Skip to main content
Log in

Mojo function

shuffle_down

shuffle_down[type: DType, simd_width: Int, //](val: SIMD[type, simd_width], offset: SIMD[uint32, 1]) -> SIMD[type, simd_width]

Copies values from threads with higher lane IDs in the warp.

Performs a shuffle operation where each thread receives a value from a thread with a higher lane ID, offset by the specified amount. Uses the full warp mask by default.

For example, with offset=1:

  • Thread 0 gets value from thread 1
  • Thread 1 gets value from thread 2
  • Thread N gets value from thread N+1
  • Last N threads get undefined values

Parameters:

  • type (DType): The data type of the SIMD elements (e.g. float32, int32).
  • simd_width (Int): The number of elements in each SIMD vector.

Args:

  • val (SIMD[type, simd_width]): The SIMD value to be shuffled down the warp.
  • offset (SIMD[uint32, 1]): The number of lanes to shift values down by. Must be positive.

Returns:

The SIMD value from the thread offset lanes higher in the warp. Returns undefined values for threads where lane_id + offset >= WARP_SIZE.

shuffle_down[type: DType, simd_width: Int, //](mask: UInt, val: SIMD[type, simd_width], offset: SIMD[uint32, 1]) -> SIMD[type, simd_width]

Copies values from threads with higher lane IDs in the warp using a custom mask.

Performs a shuffle operation where each thread receives a value from a thread with a higher lane ID, offset by the specified amount. The mask parameter controls which threads participate in the shuffle.

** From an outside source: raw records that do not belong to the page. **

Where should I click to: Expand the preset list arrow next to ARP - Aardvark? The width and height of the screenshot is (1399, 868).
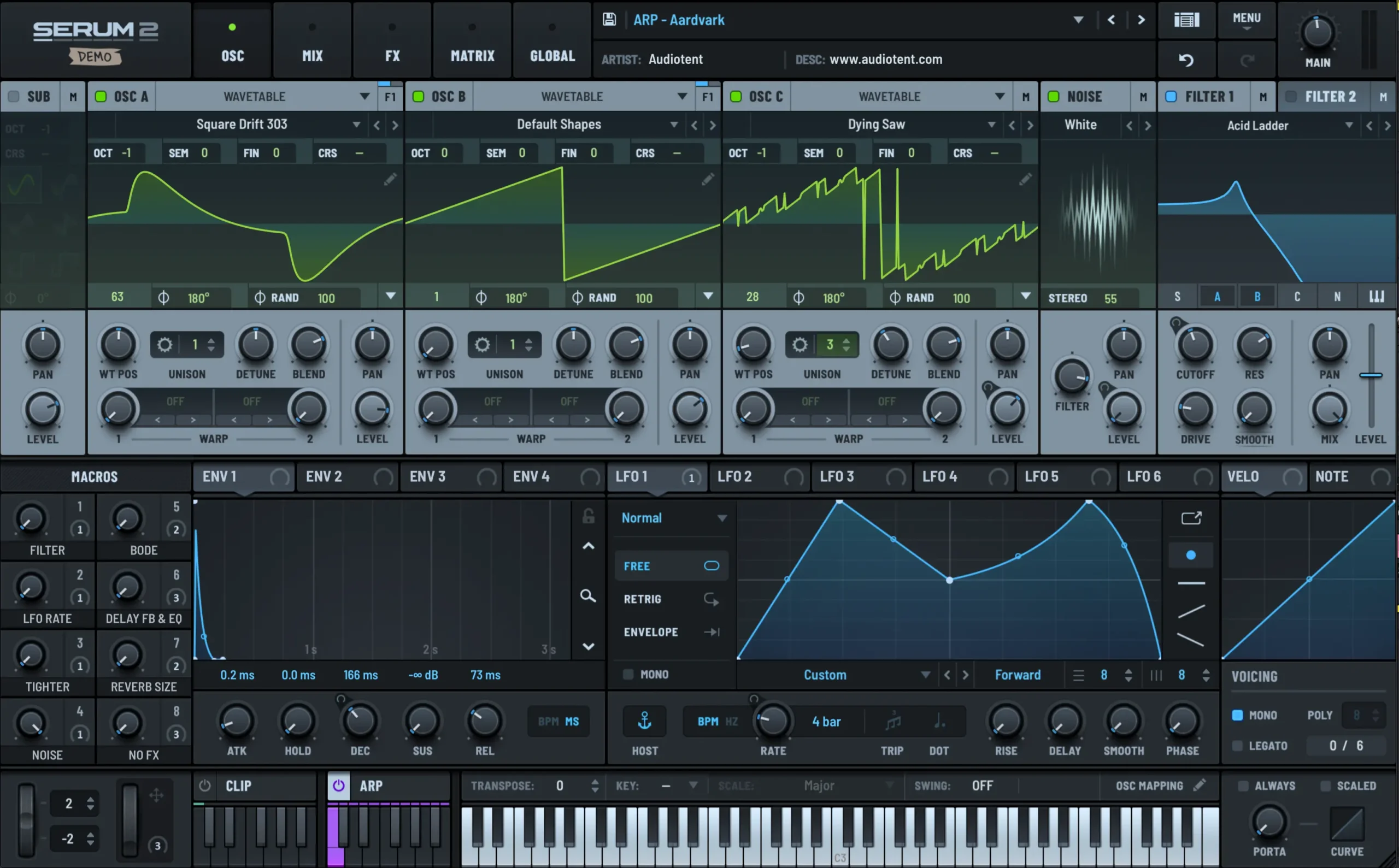(1078, 20)
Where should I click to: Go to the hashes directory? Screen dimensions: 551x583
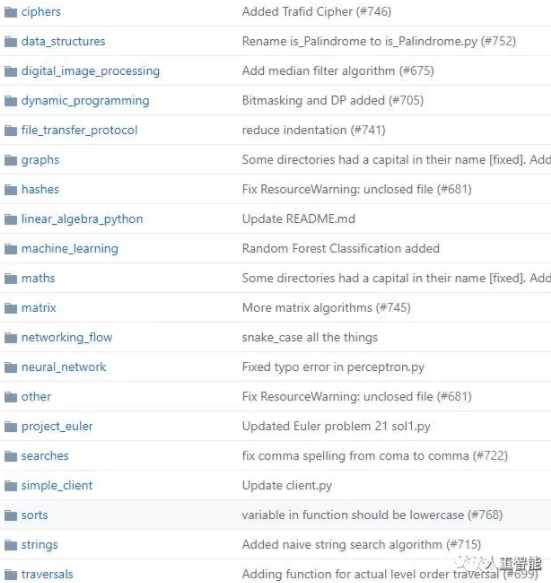click(x=40, y=189)
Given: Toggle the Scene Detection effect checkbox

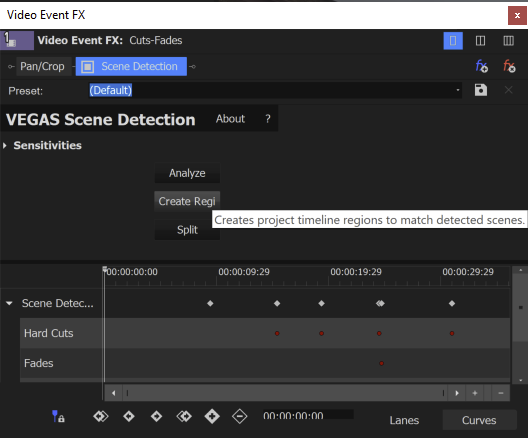Looking at the screenshot, I should (88, 67).
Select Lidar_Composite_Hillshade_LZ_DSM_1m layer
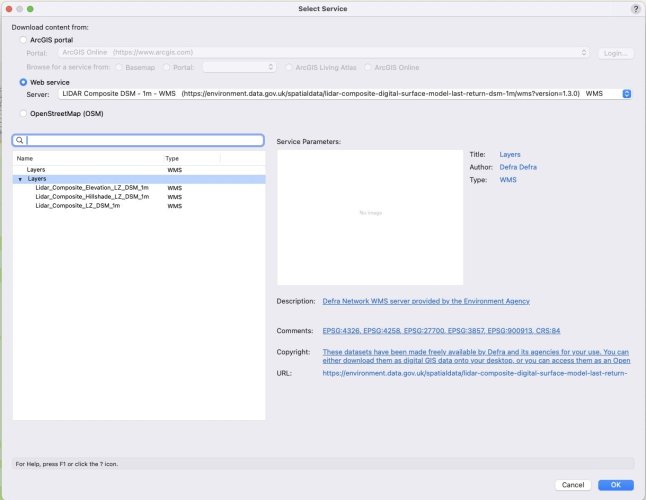The height and width of the screenshot is (500, 646). (91, 197)
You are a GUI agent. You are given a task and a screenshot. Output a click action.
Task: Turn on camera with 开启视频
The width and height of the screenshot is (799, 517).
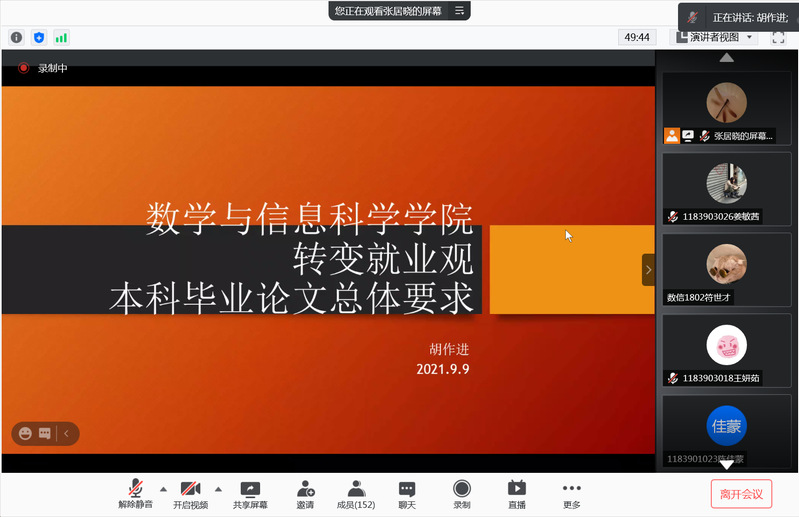coord(190,493)
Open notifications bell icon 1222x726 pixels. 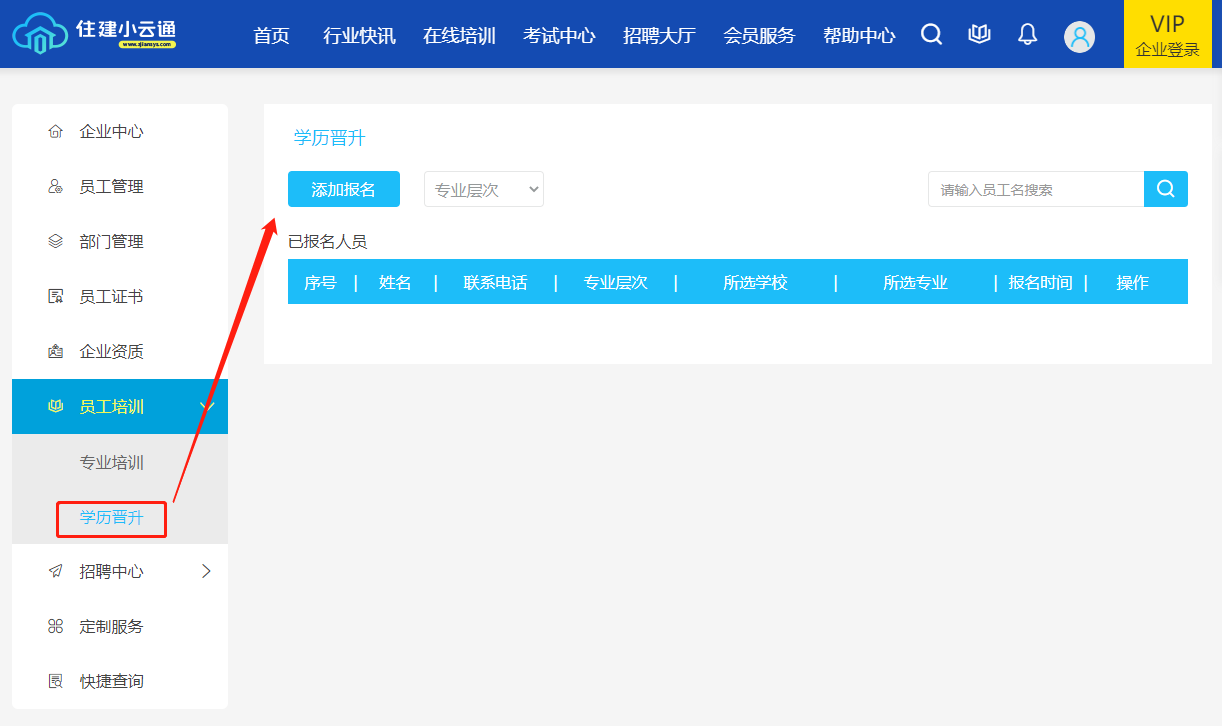tap(1027, 35)
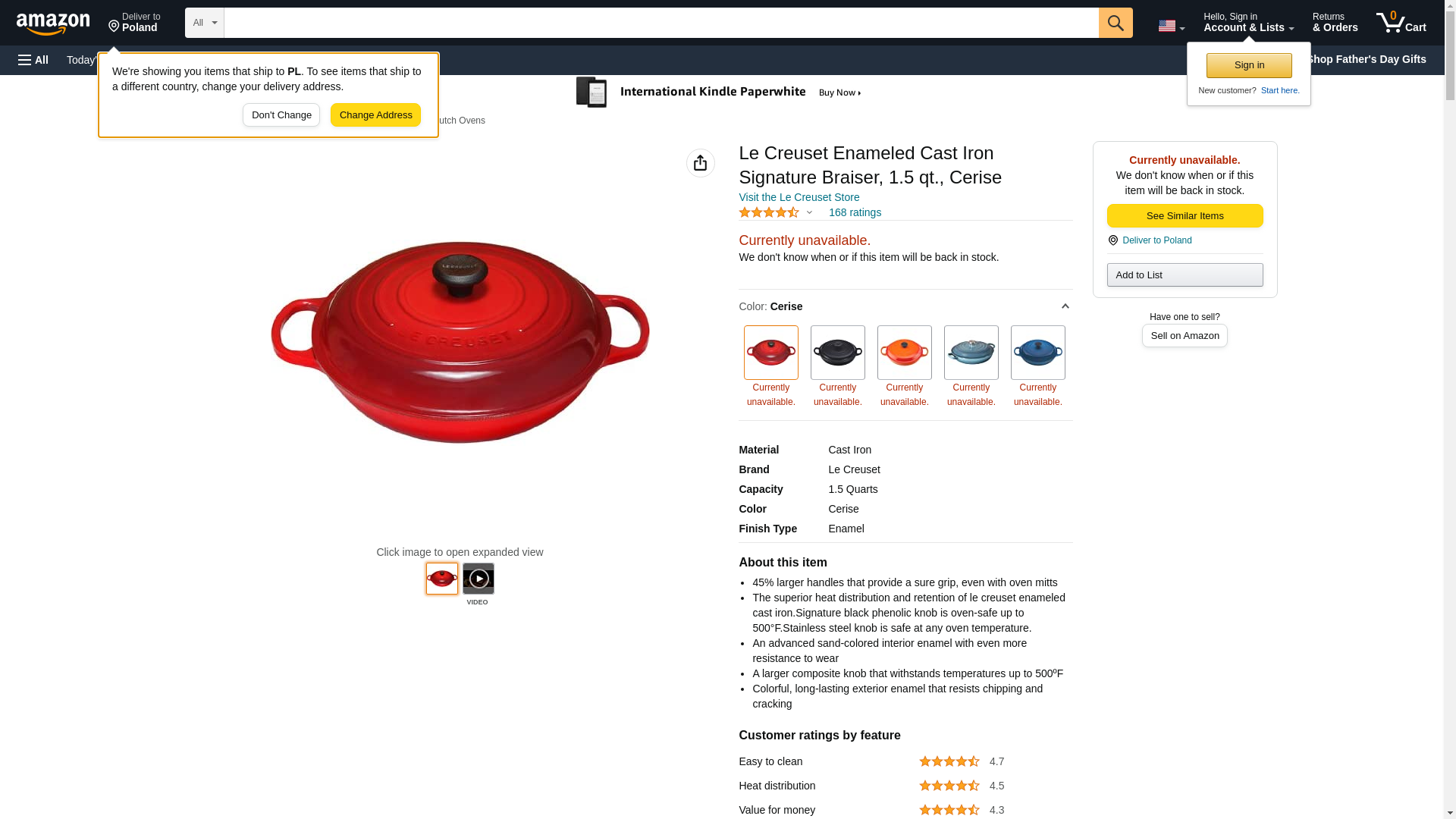The height and width of the screenshot is (819, 1456).
Task: Click See Similar Items button
Action: pyautogui.click(x=1185, y=216)
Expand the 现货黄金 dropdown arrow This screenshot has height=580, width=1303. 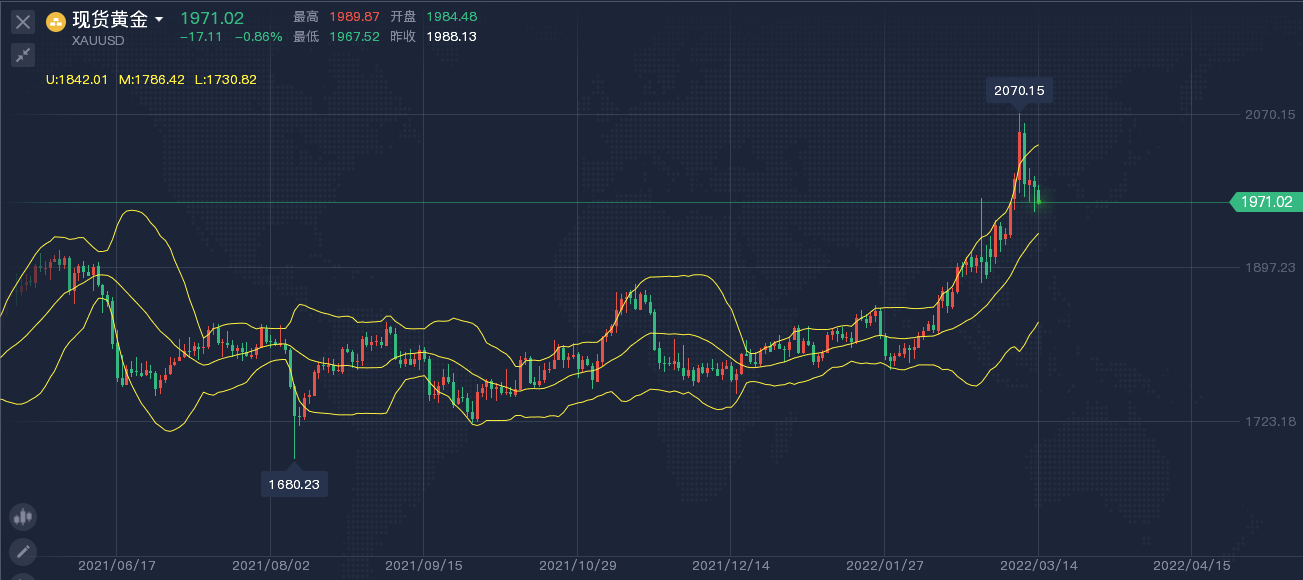point(158,20)
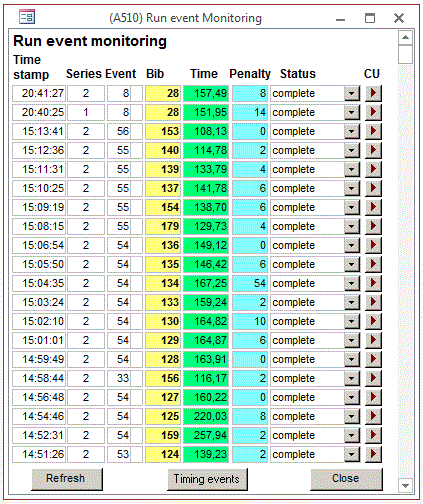Click the CU arrow for Bib 153
This screenshot has height=504, width=423.
click(x=373, y=131)
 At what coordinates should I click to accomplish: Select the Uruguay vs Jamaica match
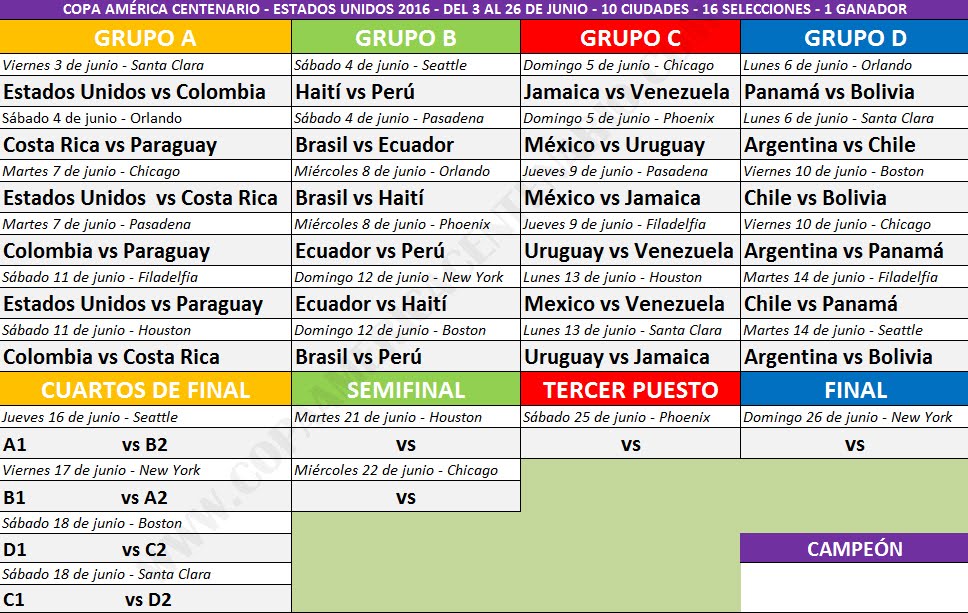pyautogui.click(x=617, y=357)
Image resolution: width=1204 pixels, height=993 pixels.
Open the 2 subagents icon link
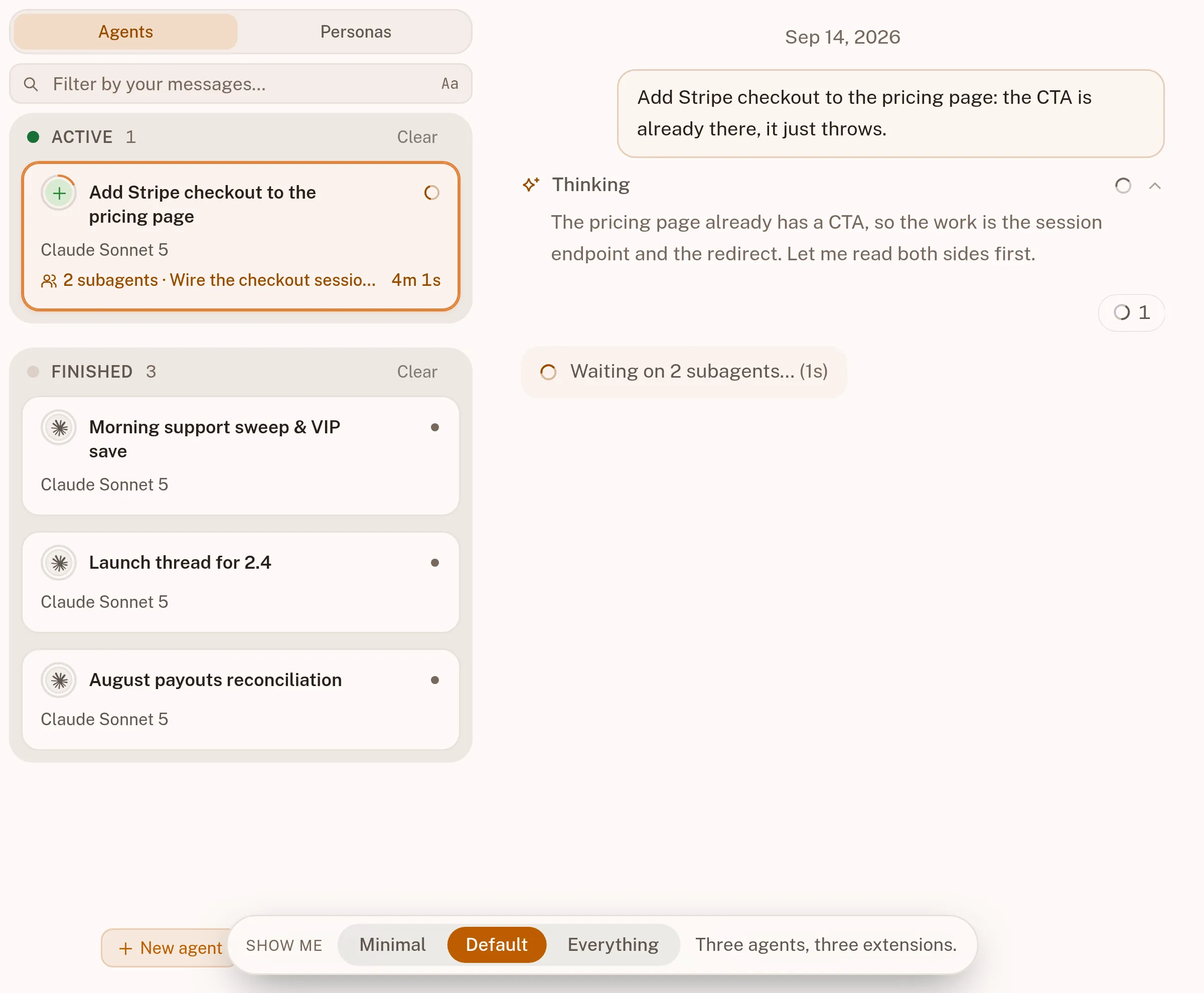[49, 281]
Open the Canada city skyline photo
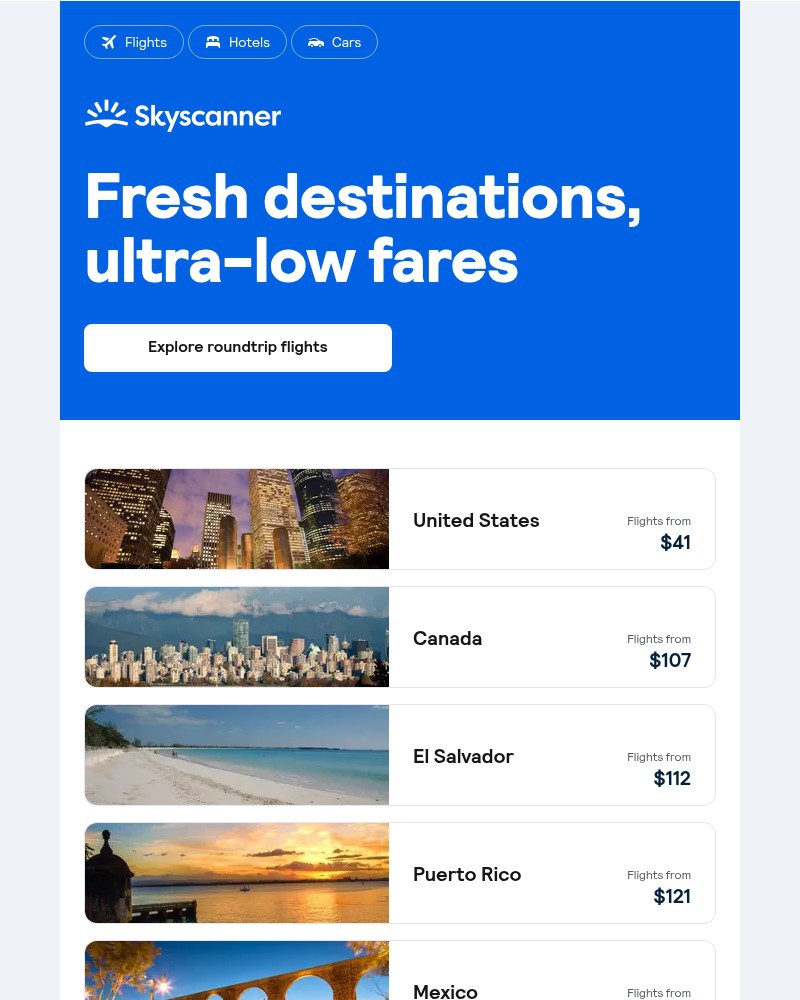This screenshot has width=800, height=1000. click(237, 637)
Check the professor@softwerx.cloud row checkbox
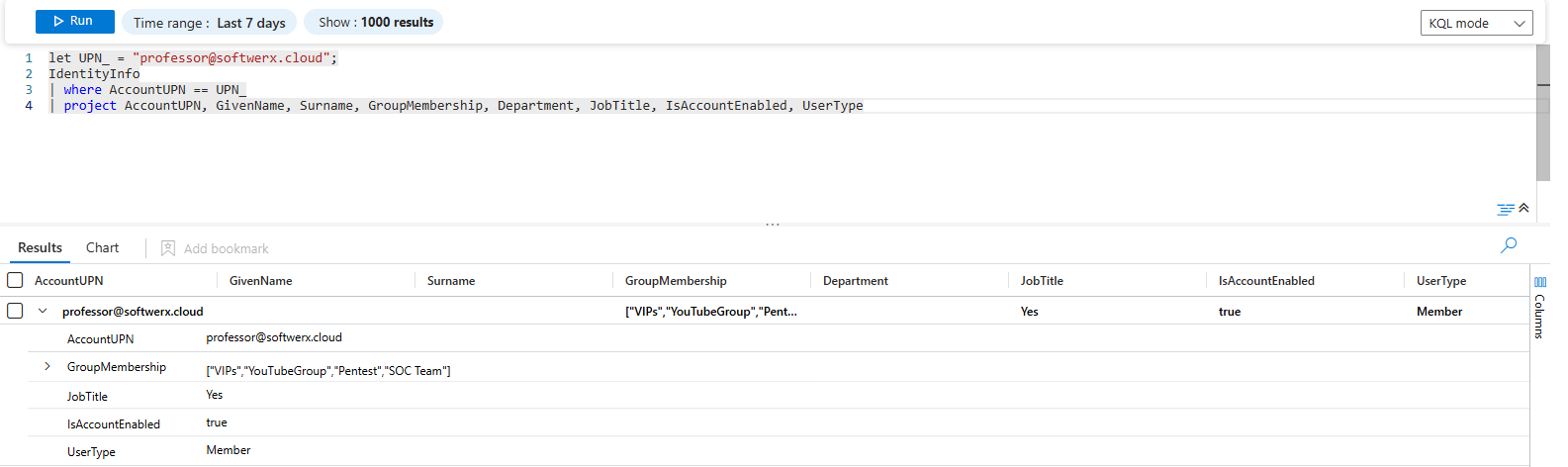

For example, with offset=1:

  • Thread 0 gets value from thread 1
  • Thread 1 gets value from thread 2
  • Thread N gets value from thread N+1
  • Last N threads get undefined values

Parameters:

  • type (DType): The data type of the SIMD elements (e.g. float32, int32).
  • simd_width (Int): The number of elements in each SIMD vector.

Args:

  • mask (UInt): A bitmask controlling which threads participate in the shuffle. Only threads with their corresponding bit set will exchange values.
  • val (SIMD[type, simd_width]): The SIMD value to be shuffled down the warp.
  • offset (SIMD[uint32, 1]): The number of lanes to shift values down by. Must be positive.

Returns:

The SIMD value from the thread offset lanes higher in the warp. Returns undefined values for threads where lane_id + offset >= WARP_SIZE or where the corresponding mask bit is not set.